Optimizing column reduce with CUDAnative

Hi everyone,

I got a piece of code to optimize. It is the column reduce algorithm, which takes a 2d array and sums the first axis, then write to the 1d array as output. I have my code but it is sloww. Does anyone have good ideas on improving that within the framework of CUDAnative?

the code

function col_reduce!(
    lx::Int64,
    ly::Int64,
    mat_in,mat_out)
    sdata = @cuStaticSharedMem(Complex128,1024)
    tid = threadIdx().x
    # row index, folded over grids
    # column index
    i = tid
    if i<=lx && blockIdx().y<=ly
        # initialize
        mat_out[blockIdx().y] = Complex128(0.0)
        sdata[tid] = mat_in[i,blockIdx().y]
        i += blockDim().x
        while i<=lx
            sdata[tid] += mat_in[i,blockIdx().y]
            i += blockDim().x
        end
        sync_threads()
        # do reduction in shared mem
        s = blockDim().x ÷ 2
        while s > 0
            if ((tid-1) < s)
                sdata[tid] += sdata[tid+s]
            end
            sync_threads()
            s = (s÷2)
        end
        # write result
        if tid==1
            mat_out[blockIdx().y] = sdata[1]
        end
    end
    return nothing
end

Anyone have suggestions on libraries for doing this?

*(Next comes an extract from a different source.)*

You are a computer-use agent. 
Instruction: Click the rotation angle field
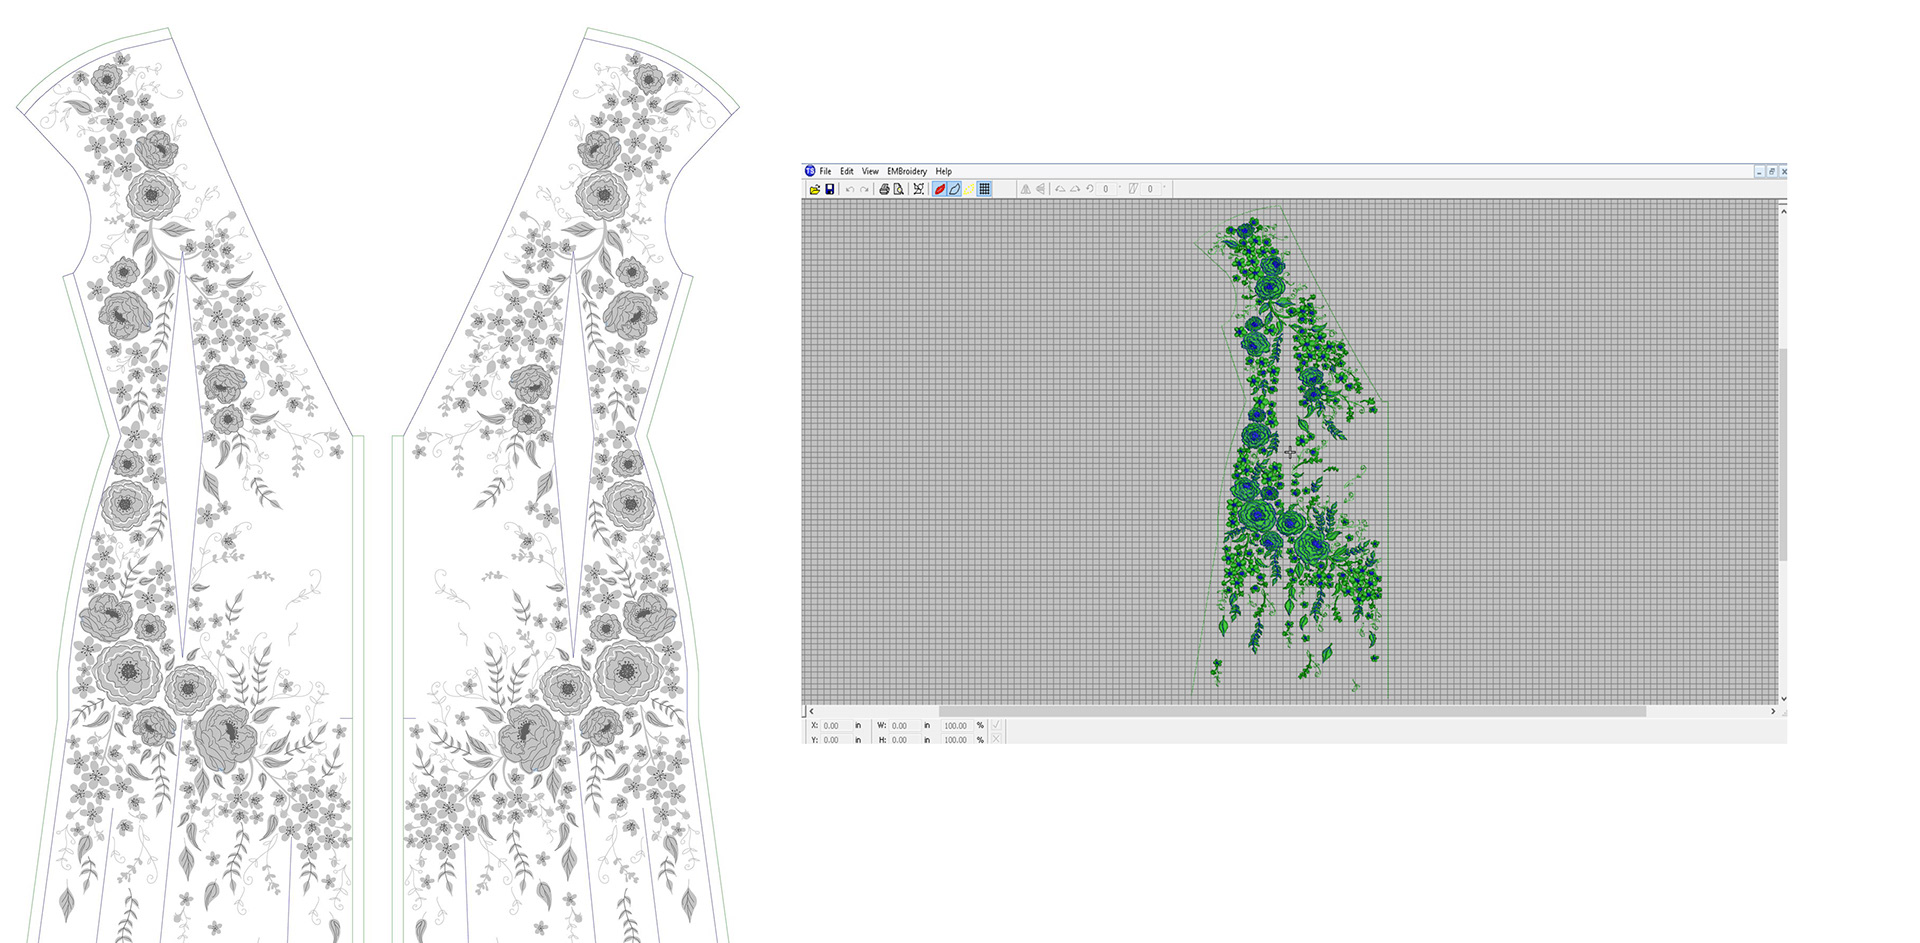click(1106, 189)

This isn’t really a place for generic GPU optimization advise… Also, for future reference, please post runnable/benchmarkable examples. You can’t expect people to reverse-engineer sensible launch conditions, especially on a GPU where problem sizes matter a lot.

What’s slow about your code? Did you profile the code? How did you try optimizing it? Implementing an efficient reduce/scan isn’t trivial, and often GPU specific. You could have a look at the reduce example in CUDAnative, or the GPU vendor agnostic one in GPUArrays (previously in CuArrays). Or check out CUDA resources like Chapter 39. Parallel Prefix Sum (Scan) with CUDA

Hi Tim, thanks for the info, I am reading that !
By “runnable/benchmarkable examples” you mean the entire code with test? this is the kernel function and I assumed that people can run @cuda (Blah) col_reduce!(…) by themselves. Alright I will give entire code later. This has already been optimised to a certain point. I followed this slide

and my version corresponds to reduction#3 in the slide. I felt difficult to implement further optimisations (with CUDAnative of course!) advised in the slide, and also I do not really understand how device-specific the reductions are.

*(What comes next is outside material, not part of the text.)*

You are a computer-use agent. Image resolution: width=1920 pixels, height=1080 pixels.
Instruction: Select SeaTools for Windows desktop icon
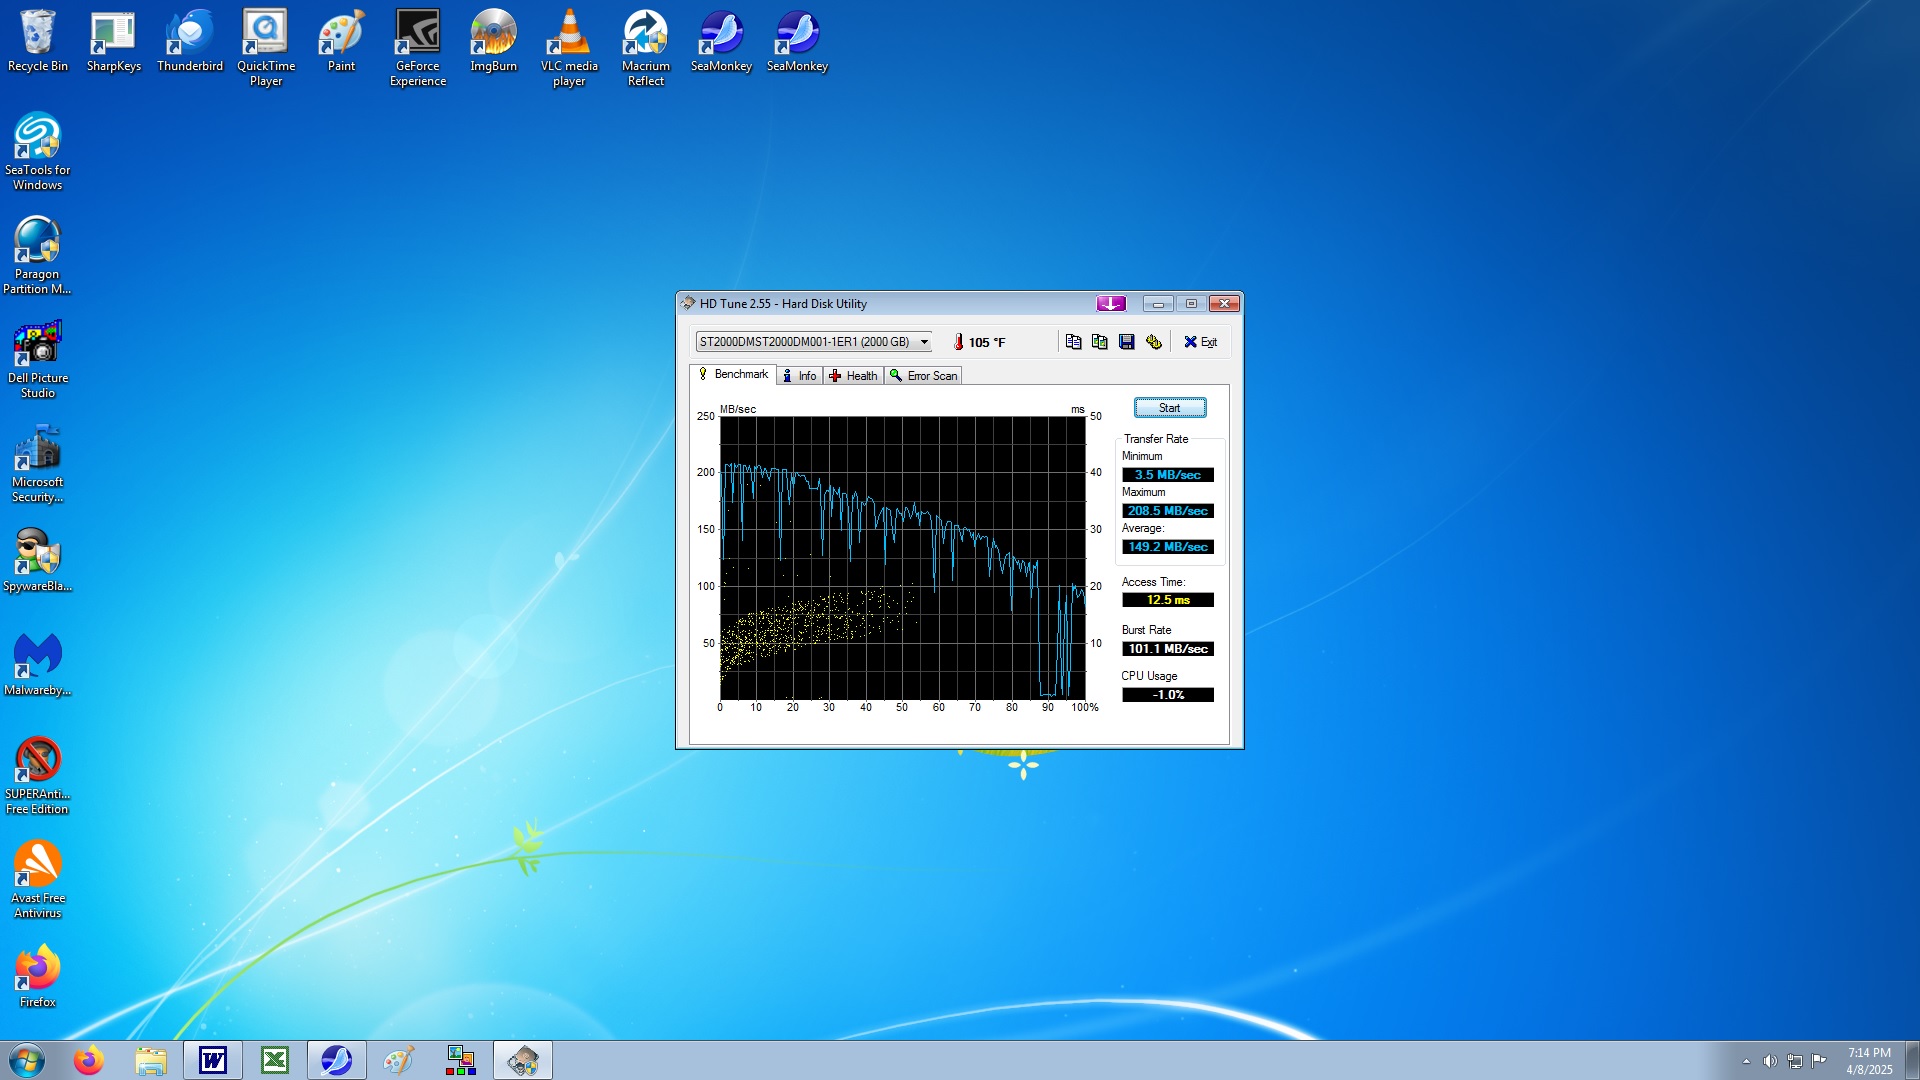point(37,150)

Do you have plans for implementation of a flexible block reduction / column reduction in your library later on?

The kind of microoptimizations as detailed in that presentation are pretty sensitive to the kind of GPU you are working with, and as far as I can see that resource stems from the CUDA 1.1 era so I’m not sure how up to date it is. Be sure to profile and measure every step, and I’d recommend to start from the existing CUDAnative reduce example which has been implemented according to a more recent set of performance guidelines (the blogpost linked above).

Do you have plans for implementation of a flexible block reduction / column reduction in your library later on?

No. CUDAnative focuses on the compiler side of stuff, ie. Julia and CUDA features. The examples are there to demonstrate functionality, and development of higher-level abstractions mostly takes place over at CuArrays.jl

#NOTE example call:
# @cuda threads=1024 blocks=LY REDUCE_DIM1_OF_2D_ARRAY(lx,LY,array2d,result)
function REDUCE_DIM1_OF_2D_ARRAY(lx::Int64,ly::Int64,array2d,result)
	#// perform first level of reduction,
    #// reading from global memory, writing to shared memory
	sdata = @cuStaticSharedMem(ComplexF64,1024)
	tid = threadIdx().x #<=1024
	sdata[tid] = ComplexF64(0)
	tid_s = threadIdx().x
	if blockIdx().x <= ly
		#// we reduce multiple elements per thread.  The number is determined by the
		#// number of active thread blocks (via gridSize).  More blocks will result
		#// in a larger gridSize and therefore fewer elements per thread
		#NOTE accumulate over "grid"
		#NOTE for general values of lx
		while tid_s <= lx
			@inbounds sdata[tid] += array2d[tid_s,blockIdx().x];
			tid_s += 1024
		end
		sync_threads()
		#// do reduction in shared mem
		if tid<=512
			@inbounds sdata[tid] += sdata[tid + 512]
		end
		sync_threads()
		if tid<=256
			@inbounds sdata[tid] += sdata[tid + 256]
		end
		sync_threads()
		if tid<=128
			@inbounds sdata[tid] += sdata[tid + 128]
		end
		sync_threads()
		if tid<=64
			@inbounds sdata[tid] += sdata[tid + 64]
		end
		sync_threads()
		if tid<=32
			@inbounds sdata[tid] += sdata[tid + 32]
		end
		sync_threads()
		if tid<=16
			@inbounds sdata[tid] += sdata[tid + 16]
			sync_threads()
			@inbounds sdata[tid] += sdata[tid + 8]
			sync_threads()
			@inbounds sdata[tid] += sdata[tid + 4]
			sync_threads()
			@inbounds sdata[tid] += sdata[tid + 2]
			sync_threads()
			@inbounds sdata[tid] += sdata[tid + 1]
			sync_threads()
		end
		sync_threads()
		# // write result for this block to global mem
		if tid==1
            @inbounds result[blockIdx().x] = sdata[1]
        end
	end
	return nothing
end

reduce6 in the slide